Regression Analysis Results
The shape of the distribution of Examination scores indicates that-
- Most of the students has scored in the interval 90-99. Only 25% students have scored less than 70.
- The distribution of examination score is left-skewed as the right tail of the distribution is more elongated than its left tail.
- For this distribution, the value of mode is greater than median while mean has the least value.
Ans 2.
Table 2: Simple linear regression model of ‘Unit Price’ and ‘Supply’
Ans 2. a)
The total frequency of the sample is 41 (=40+1).
Ans 2. b)
The level of significance of the regression model is assumed to be 5%. The outcome of the simple linear regression model shows that the p-value of ‘Unit Price (X)’ (0.175) is greater than the level of significance.

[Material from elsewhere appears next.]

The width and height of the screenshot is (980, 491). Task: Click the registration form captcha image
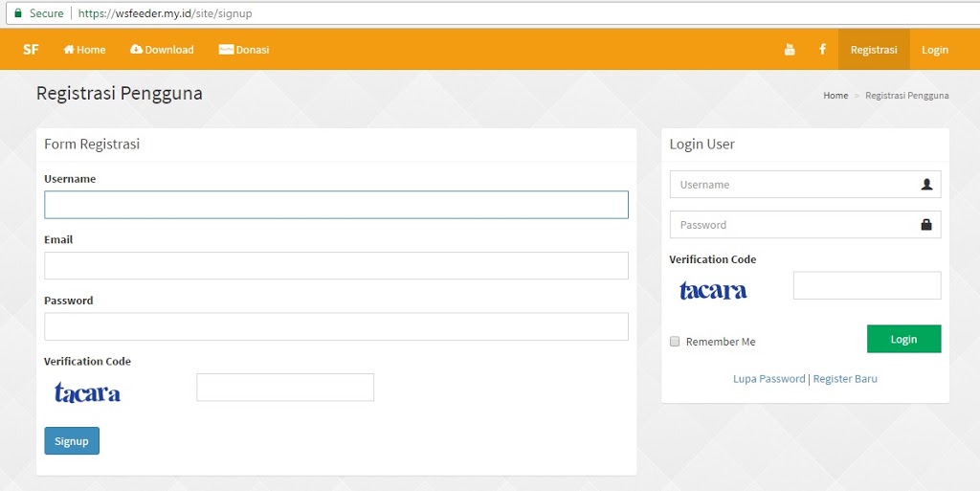(88, 392)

Therefore, the independent and dependent variables are insignificantly linearly associated to each other with 95% probability. No strong evidence for significant association between independent and dependent variables are found in this regression model.
Ans 2. c)
The statistic ‘R-square’ is also known as ‘Co-efficient of determination’. In this model, the statistic R2 is found to be 0.048. It indicates that the predictor variable ‘Unit Price (X)’ can only explain 4.8% variability of ‘Supply (Y)’.
Ans 2. d)
Pearson’s co-efficient of correlation (r) is 0.21908 that refers a weak positive correlation between ‘Unit price’ and ‘Supply’ as (r is in-between 0.0 to 0.3). Therefore, these two variables are not significantly linked.
The Pearson’s correlation coefficient (r) in the range of 0.0 to 0.3 refers a weak but positive correlation. Such kind of a weak and positive link or correlation is observed between ‘Unit price’ and ‘Supply’ as per the calculated co-efficient of correlation (r = 0.21908).
Ans 2. e)
The linear regression equation is estimated in the following,
‘Supply (Y)’ = 54.076 + 0.029* ‘Unit price (X)’ …………… (1)

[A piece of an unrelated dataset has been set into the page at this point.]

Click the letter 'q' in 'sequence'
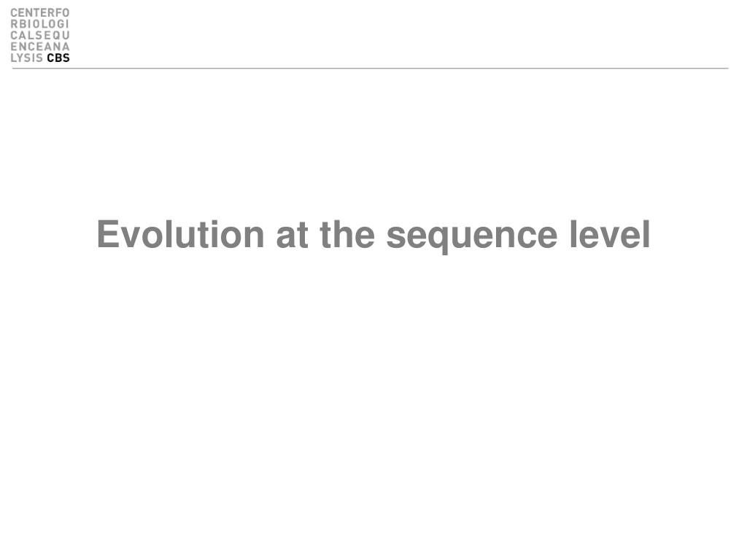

Given that the Unit price = $50,000, therefore, Supply = (54.076 + (0.029*50000)) = 1504.076.
Hence, the estimated supply is found to be 1504.076 units.
Ans 3.
Table 3: One-way ANOVA table of four Programs
The hypotheses are given following at 5% level of significance-
Null hypothesis (H0): The average of scores of all the four programs are equal to each other.

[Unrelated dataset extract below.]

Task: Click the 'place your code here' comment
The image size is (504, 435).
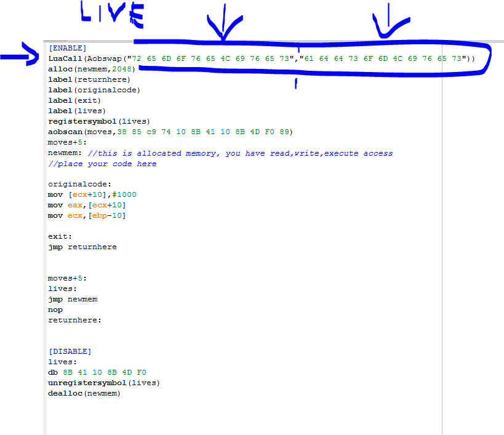Action: click(102, 164)
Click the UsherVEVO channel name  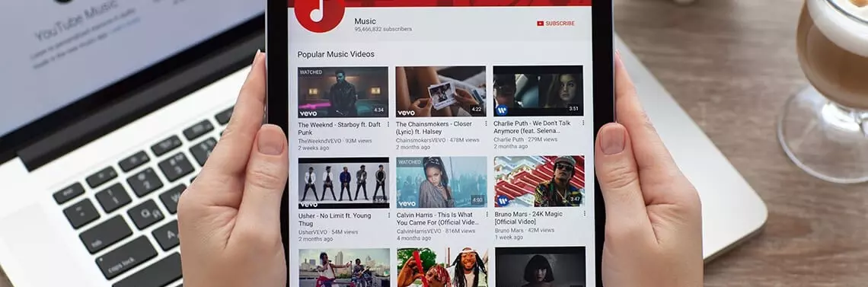(314, 231)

Alternative hypothesis (HA): The average scores of all four programs are unequal to each other; that is, there exists at-least one inequality in the average scores of the four programs.
It is observed that the mean productivity level of workers of Program C is greater than other three programs. The p-value of the F-statistic (6.14) is 0.0056 which is less than the assumed significance level (0.05). Therefore, the null hypothesis can be with rejected with 95% confidence. The mean productivity level of all the four workers are unequal to each other.We can recommend that the line programmers of Program C are more acceptable because of its higher effectiveness than other three Programs A, B and D.
Ans 4.
Table 4: Multiple regression model of ‘Sales’ as well as ‘Price’ and ‘Advertising’
The estimated equation of the multiple regression model is-
‘Sales’ (y) = 3.597615086 + 41.32002219 * ‘Price’ (x1) + 0.013241819 * ‘Advertising’ (x2) ………. (2)
Ans 4. b)
The level of significance of the F-test in the multiple regression model is assumed to be 0.1. The regression model assumes ‘Weekly sales of products’ (y) as response factor whereas ‘Unit price of the competitor’s product’ (x1) and ‘Advertising expenditures’ (x2) as predictor factors. The calculated p-value of the multiple regression model is 0.052643614 that is less than 0.1. Therefore, the null hypothesis can be rejected with 90% confidence. As per the logic of hypothesis testing, the multiple regression model is found to be statistically significant at 10% significance level.
Ans 4. c)
The calculated p-values of the independent variables are respectively-
- ‘Price’ (036289) and
- ‘Advertising’ (0.969694).
The calculated p-value of predictor ‘Price’ is less than 0.05 and ‘Advertising’ is more than 0.05. Therefore, ‘Advertising’ is the insignificant variable and ‘Price’ is the significant variable.
Table 5: Simple linear regression model of ‘Sales’ and ‘Price’
Ans 4. d)
‘Advertising’ is proved to be an insignificant factor; hence, it is omitted from the multiple regression model.
As per the current regression model, ‘Sales’ is regarded as response factor and ‘Price’ is regarded as predictive factor. The estimated equation as per the new simple linear regression model-
‘Sales’ (Y) = 3.58178844 + 41.6030534 * ‘Price’ (X1) …………………………. (3)
Ans 4. e)
The value of slope (β) of the simple linear regression model is found to be 41.6030534. It shows a positive association between the predictor factor ‘Price’ and the response factor ‘Sales’. The positive relationship between dependent and independent variable is established as per the regression model. Also, the predictor variable ‘Sales’ increases by 41.6 units while price increases by 1 unit. Equally, ‘Sales’ decreases by 41.6 units while price decreases by 1 unit.